## Enunciato del problema
Trascriva parola per parola il passo della recensione che va da "L’altro rischio è" fino a "produzioni più recenti." incluso.

## Estratto del documento
━━━━━━━━━━━━━━━━

QUO VADIS, BABY? di Gabriele Salvatores, Italia, 2005
 
Innanzitutto due rischi che correva il film. Il primo è la ricaduta nel genere “film ambientato a Bologna”. Bologna è uno dei pochi luoghi del paesaggio italiano che, in un film, riesce a dettare la struttura dell’azione e l’appartenenza a un genere. Come accade nell’ambientare un film a El Paso, per cui è impossibile non mettere in scena una rapina in banca, allo stesso modo girare un film a Bologna significa quasi obbligatoriamente girare un nuovo episodio di Via Zanardi trentatre, in cui i personaggi fanno i pazzi e i drogati e gli universitari (damsiani, in genere). Con qualche scivolone, lo stereotipo più becero viene evitato.
L’altro rischio è la messa in scena di una trama “gialla”, che può ricadere spesso nella “maledizione della signora in giallo”, testo seminale per la produzione di fiction nostrane con il morto (da Don Matteo al più rispettabile Montalbano, per rimanere alle produzioni più recenti.
Riassumendo, il rischio è di ricadere semplicemente nel “televisivo”, qualsiasi cosa voglia dire. E perlomeno ciò è evitato. Intendiamoci, non è che le strategie siano delle più originali e efficaci. La prima è quella della “cultura come orpello”. Io non parlerei nemmeno, non più di cinefilia, perché le locandine che si vedono e le citazioni nei dialoghi fanno riferimento a film che, nella percezione del lettore di “Repubblica” (testata che ormai porta avanti l’equazione cinema come mezzo di comunicazione/spettacolo che quando esula un pochetto diventa oggetto di analisi di altri specialisti, socio-psicologi e filosofi), ormai sono entrati nel Pantheon dell’alta cultura. Quindi, è come se i riferimenti alti annullassero qualsiasi apparizione della connotazione basso (=televisivo). Fastidioso sì, ma perlomeno giustificato dalla narrazione: se due personaggi sono un’aspirante attrice via video e un prof. Aspirante regista/artista stereotipo, i dialoghi possono essere proprio così.

━━━━━━━━━━━━━━━━

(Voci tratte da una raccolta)
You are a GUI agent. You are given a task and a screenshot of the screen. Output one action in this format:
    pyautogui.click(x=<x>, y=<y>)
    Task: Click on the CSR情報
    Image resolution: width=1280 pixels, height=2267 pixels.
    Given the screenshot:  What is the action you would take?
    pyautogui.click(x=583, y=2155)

━━━━━━━━━━━━━━━━

## Risultato
L’altro rischio è la messa in scena di una trama “gialla”, che può ricadere spesso nella “maledizione della signora in giallo”, testo seminale per la produzione di fiction nostrane con il morto (da Don Matteo al più rispettabile Montalbano, per rimanere alle produzioni più recenti.